_PROBLEM STATEMENT_:
Please resume the biography of the Franciscan friar Juan de Plasencia below, writing on from its last sentence.

_PAGE_:
* * *

Miguel Juan de Plasencia () was a Spanish friar of the Franciscan Order. He was among the first group of Franciscan missionaries who arrived in the Philippines on 2 July 1578.

He spent most of his missionary life in the Philippines, where he founded numerous towns in Luzon and authored several religious and linguistic books, most notably the Doctrina Cristiana (Christian Doctrine), the first book ever printed in the Philippines.

Early years
Juan de Plasencia was born in the early 16th century as Juan Portocarrero in Plasencia, in the region of Extremadura, Spain. He was one of the seven children of Pedro Portocarrero, a captain of a Spanish schooner.

Juan de Plasencia grew up during the period known as the Siglo de Oro, a Golden Age when arts and literature flourished in many parts of Spain, among them his native Extremadura.

* * *

_DATA SHOWN_:
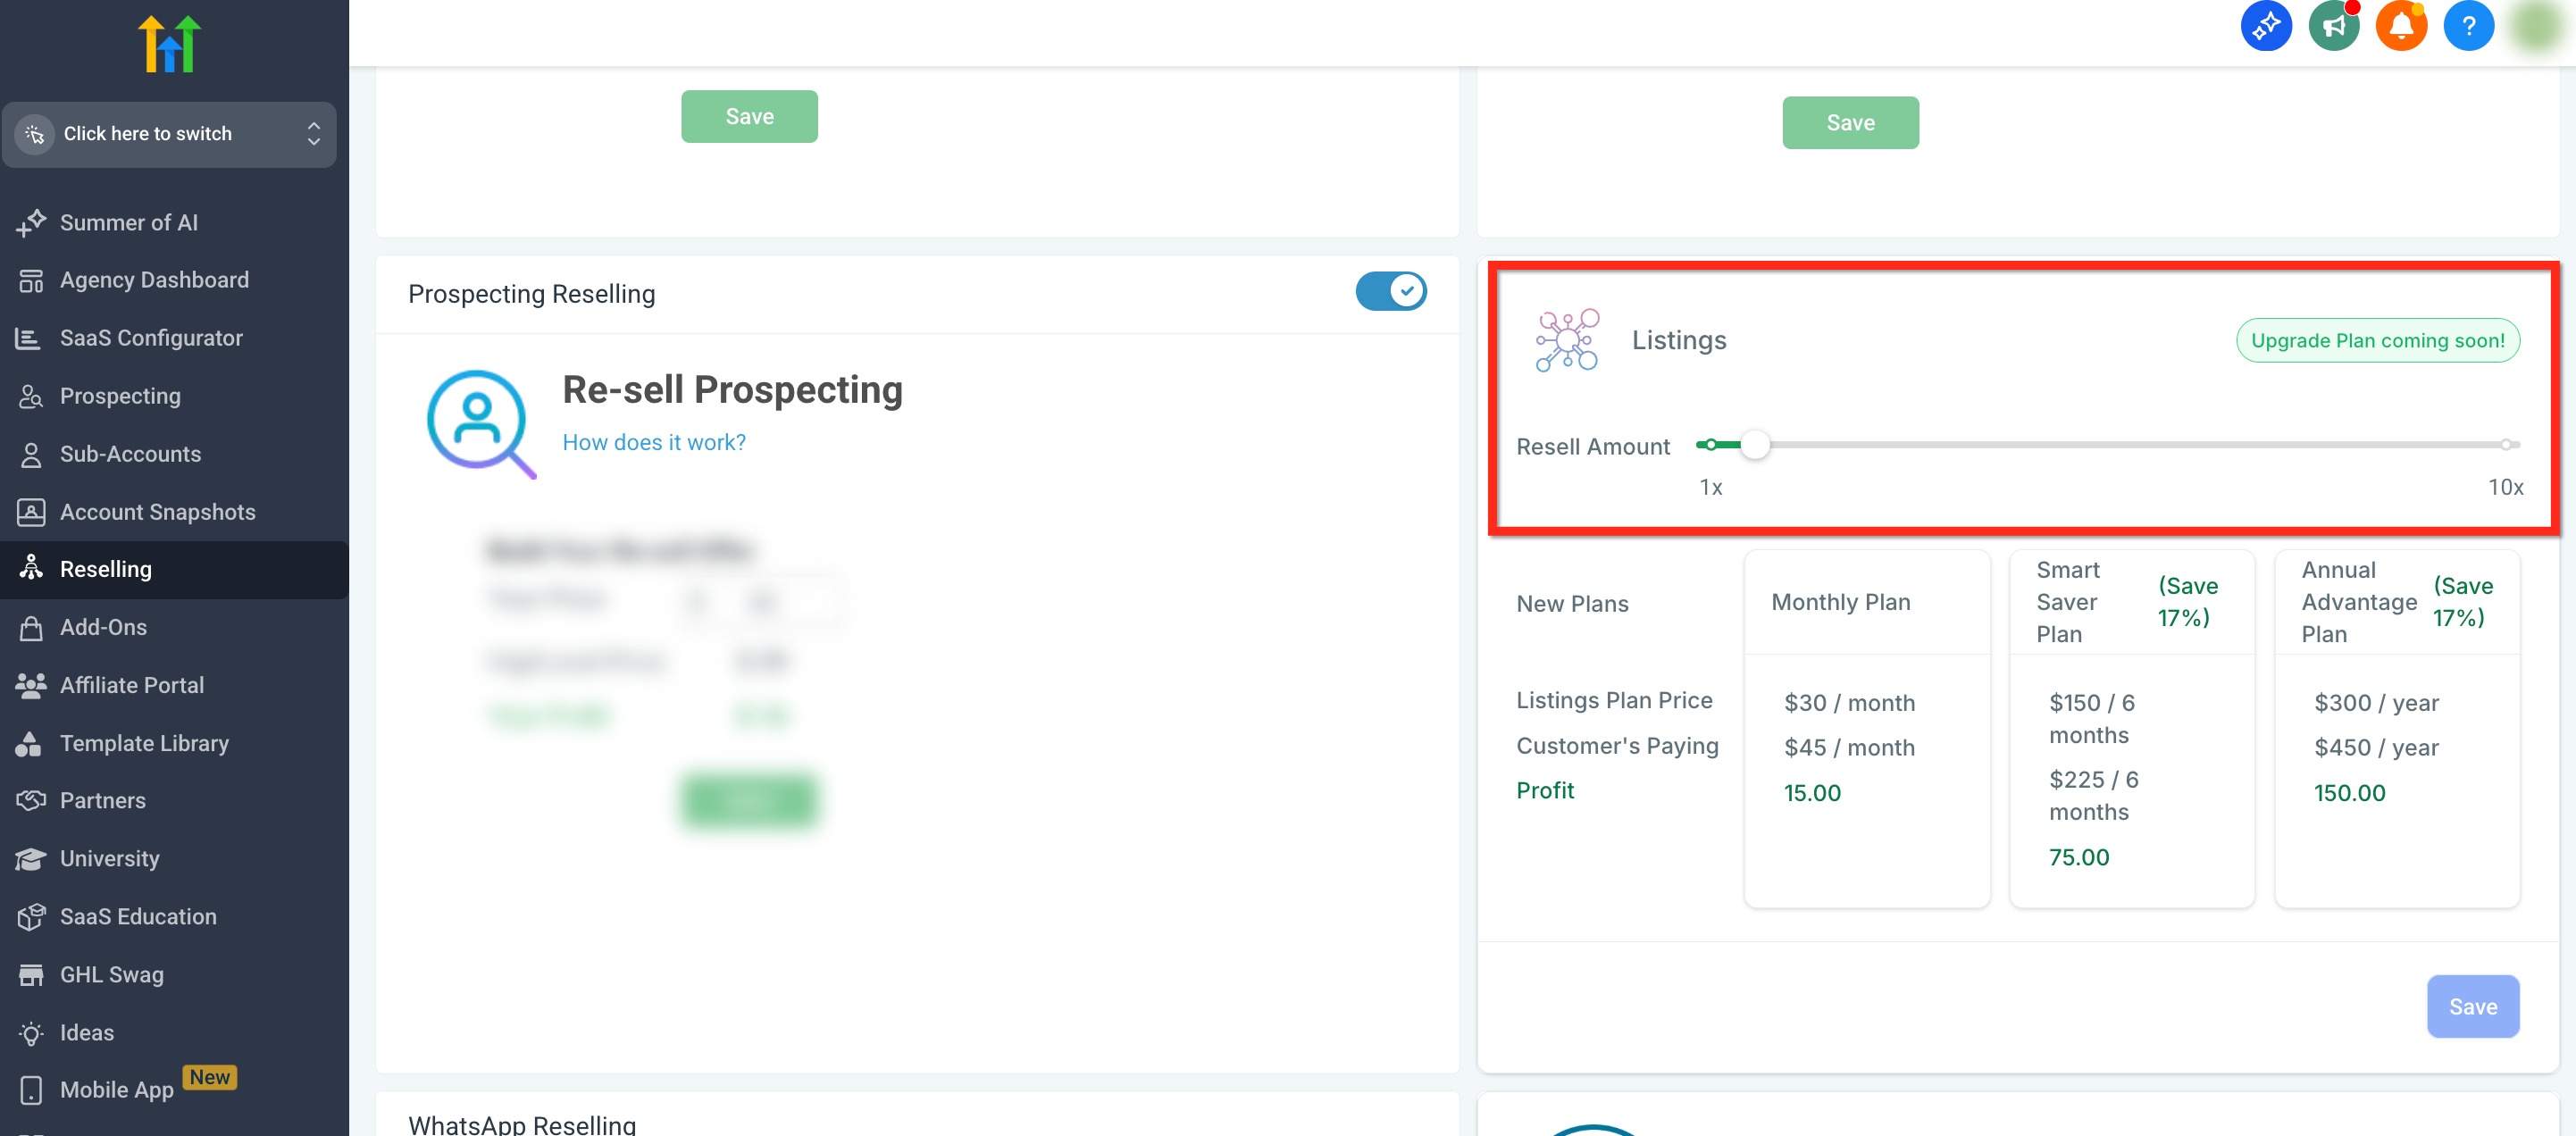Open the green megaphone announcements icon
This screenshot has height=1136, width=2576.
pyautogui.click(x=2333, y=26)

* * *

_TASK ANSWER_:
It is not well known when or where he first entered the Order of the Franciscans. Some scholars point at the Convento de Villanueva de la Serena, in Plasencia, while others speculate that he might have traveled to Italy and joined a convent there, at a time when a large part of Italy was under Spanish rule. According to researchers, he took the habit as a young man at the Cloister of Saint Francis in Sorrento, Italy.

Life in the Philippines
He is believed to have arrived to the Philippines on 2 July 1578, after a stopover in Mexico. As soon as he arrived, he joined forces with another missionary, Fray Diego de Oropesa, and they both started preaching around Laguna de Bay and Tayabas, Quezon, in Quezon Province, where he founded several towns.

During the following years they are also credited with the foundation of a large number of towns in the provinces of Bulacan, Laguna and Rizal, such as Tayabas, Caliraya, Lucban, Majayjay, Nagcarlan, Lilio (Liliw), Pila, Santa Cruz, Lumban, Pangil, Siniloan, Morong, Antipolo, Taytay, and Meycauayan.

As a friar, Juan de Plasencia lived up to his pledge, leading a lifestyle devoid of any luxury and in constant contact with the people he was trying to convert to Christianity. He was also known to be a defender of the native population, looking after the poor, ill, or neglected, and standing up for their rights on numerous occasions.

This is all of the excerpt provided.